(Quoted passage)

'''

Thanks for the advice. I am hoping to find one or a few larger fish to keep the excitement going with schools of smaller fish. Not sure if that would be possible without the schooling fish becoming snacks though.

I like geos that would make a good addition I think. Not really into flower horns or oscars.



Cstar_BC said:


> How about some silver dollars ? They're pretty peaceful and fun to watch eat - besides they are pretty to watch


I have thought about silver dollars. They are on the list of fish to add.

So far I have been thinking between a single big cichlid or maybe even the fahaka
A tank filled with a bunch of schooling fish
SA biotope with some plecos.


----------



## dino (Aug 29, 2011)

Sorry to say it but is 20 a fish is to much then your in the wrong hobby


----------



## engotski (Nov 9, 2014)

Blue Zaire variant of frontosas with syno cats and a few calvus...


----------



## lnk (Mar 10, 2013)

engotski said:


> Blue Zaire variant of frontosas with syno cats and a few calvus...

'''

(Data shown)
'''

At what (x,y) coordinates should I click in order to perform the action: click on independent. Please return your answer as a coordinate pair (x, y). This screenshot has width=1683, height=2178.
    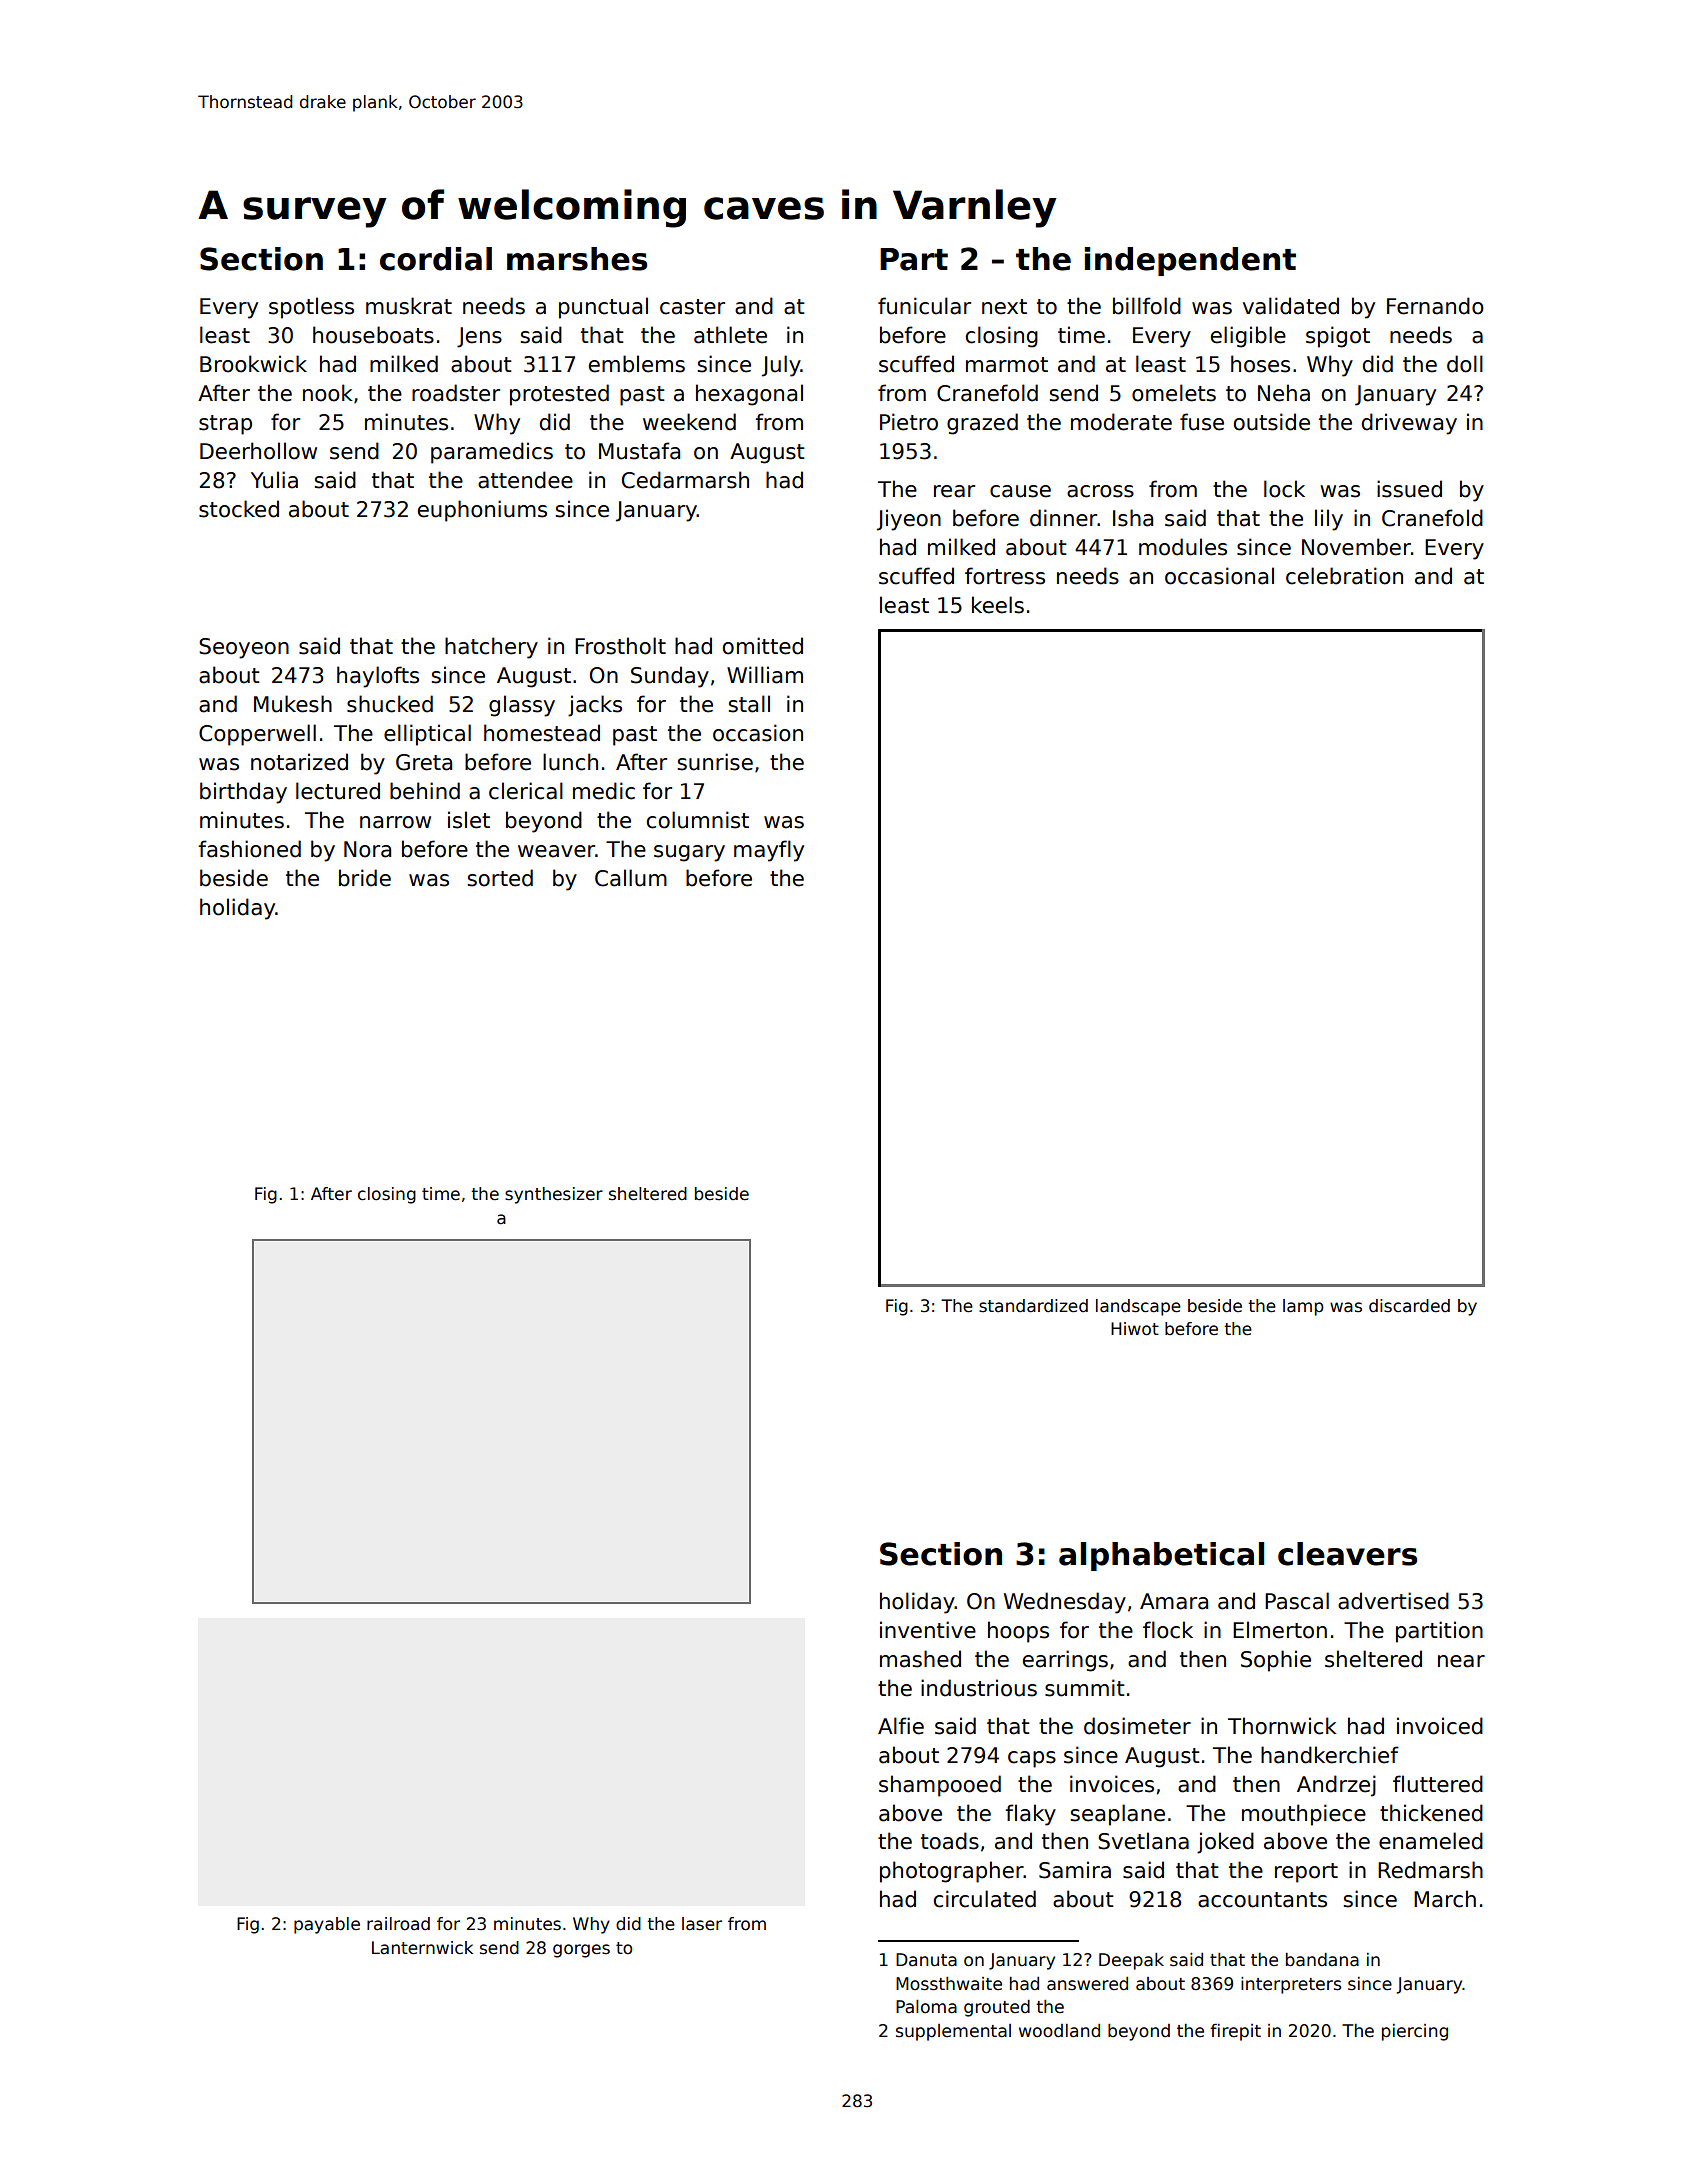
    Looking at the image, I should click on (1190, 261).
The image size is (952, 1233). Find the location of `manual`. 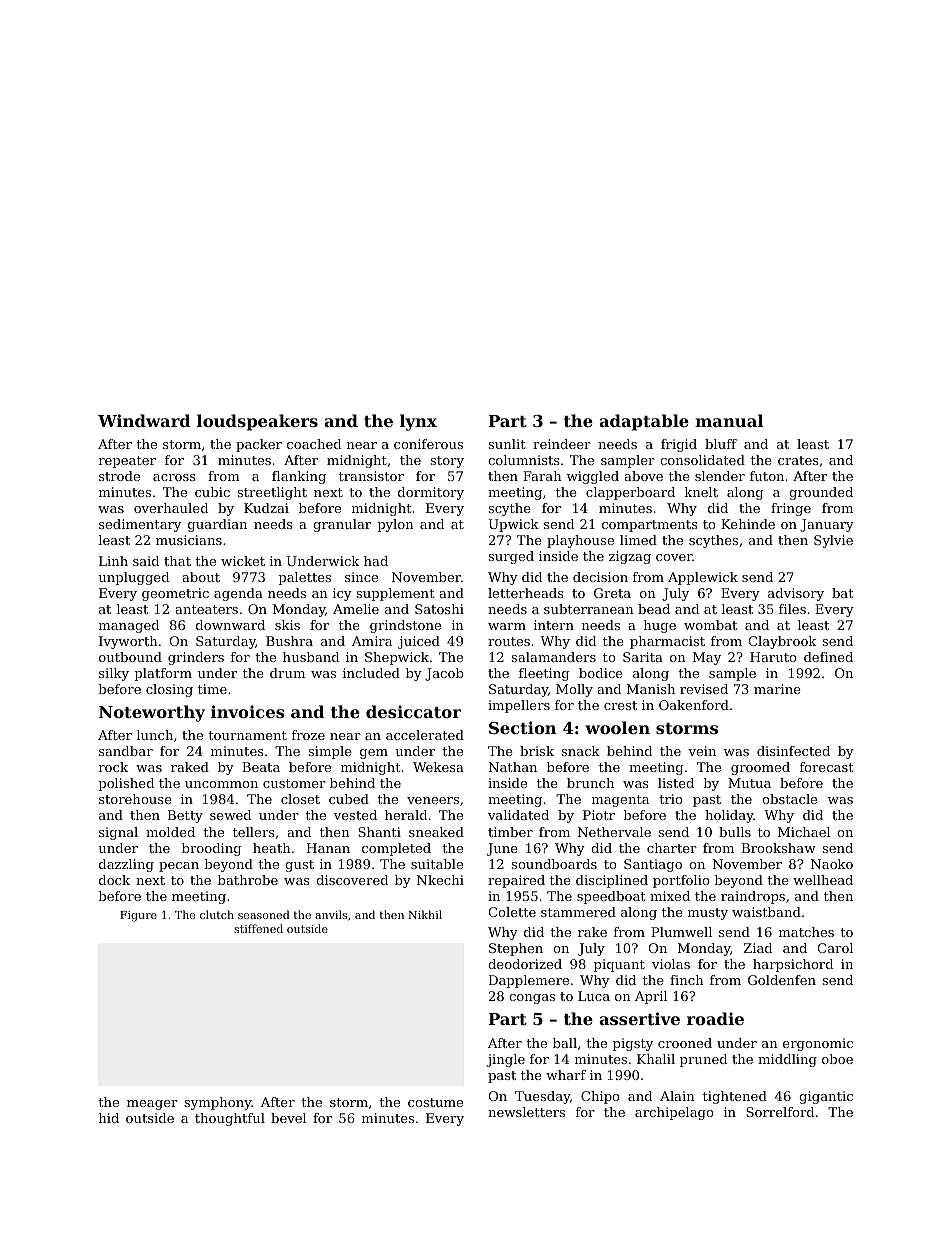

'''

(Instructions)
a: Print the part of the aquarium thread that opens with the words containing "Thanks for the" and closes with "fish to add.".
b: In the aquarium thread, which fish does the poster say are already on the list of fish to add?
c: Carry the aquarium forum thread forward from its last line.

(Answers to the exercise)
a:
Thanks for the advice. I am hoping to find one or a few larger fish to keep the excitement going with schools of smaller fish. Not sure if that would be possible without the schooling fish becoming snacks though.

I like geos that would make a good addition I think. Not really into flower horns or oscars.



Cstar_BC said:


> How about some silver dollars ? They're pretty peaceful and fun to watch eat - besides they are pretty to watch


I have thought about silver dollars. They are on the list of fish to add.

b: Silver dollars.

c:
Just checked out a few pictures of that and I must say that is pretty nice looking fish. I don't think I have seen them that blue before.

What else could I add with those fish. The gf thinks this is the best idea so far.


----------



## Mick2016 (Jun 16, 2016)

Definitely would go for the "schooling fish" tank idea . . . with lots of live plants. Neon Tetras, Black Neons, Glowlight Tetras, and Harlequin Rasboras. About 30-40 of each. :0)

(Rummy Nose Tetras are nice too, but a little more frail and very sensitive to even slight water condition fluctuations.)

P.S. Throw in a few bottom dwellers, too. Corys? Otos?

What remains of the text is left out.